When times get tough, invest like Buffett.
For one, don’t panic when markets become a volatile mess.
Remember, markets are resilient. We’ve come back from far worse. If you panic, you sell. And if you sell, you miss the potential for the recovery rally. We have to remember that markets are resilient and eventually recover, as they have historically. In fact, look back at the history of bad moves and you’ll see that each time they were followed by a recovery rally.
Also, as Buffett said at a 2016 shareholder meeting, “During such scary periods, you should never forget two things: First, widespread fear is your friend as an investor, because it serves up bargain purchases. Second, personal fear is your enemy. It will also be unwarranted,” as quoted by MarketWatch.
Two, don’t wait too long to invest.
As Warren Buffett has also said, “I haven’t the faintest idea as to whether stocks will be higher or lower a month or a year from now. What is likely, however, is that the market will move higher, perhaps substantially so, well before either sentiment or the economy turns up. So, if you wait for the robins, spring will be over.”
Plus, as he has famously said, “Be fearful when others are greedy, and be greedy when others are fearful.” Sure, there’s plenty of fear out there. But fear won’t last forever. Even the biggest companies in the world will have hiccups, but in 10, 20 years from now, should be just fine.
Three, get paid to wait for a recovery.
Companies with strong cash flows and attractive yields tend to outperform even the worst of markets. According to The Wall Street Journal:
“Dividend stocks have become the new darling on Wall Street, and investors looking for income are pouring billions of dollars into them. These securities are considered a good buffer during times of market volatility. They also are seen as an inflation hedge, considering that S&P 500 dividend growth has outpaced inflation since 2000.”
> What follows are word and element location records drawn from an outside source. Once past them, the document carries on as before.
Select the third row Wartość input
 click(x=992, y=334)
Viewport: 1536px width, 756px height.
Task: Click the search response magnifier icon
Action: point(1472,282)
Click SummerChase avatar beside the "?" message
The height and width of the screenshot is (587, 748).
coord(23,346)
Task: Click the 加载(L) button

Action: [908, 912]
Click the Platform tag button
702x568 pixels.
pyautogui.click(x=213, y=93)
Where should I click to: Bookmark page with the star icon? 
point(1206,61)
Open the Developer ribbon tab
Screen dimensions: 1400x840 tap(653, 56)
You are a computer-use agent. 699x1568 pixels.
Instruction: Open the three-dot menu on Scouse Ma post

Four, buy safe havens, like gold and gold stocks, for example.
Not just because of the geopolitical crisis in the Middle East, but because of slowing economic conditions here in the U.S. According to The Conference Board, “This outlook is associated with numerous factors, including, elevated inflation, high interest rates, dissipating pandemic savings, rising consumer debt, lower government spending, and the resumption of mandatory student loan repayments.”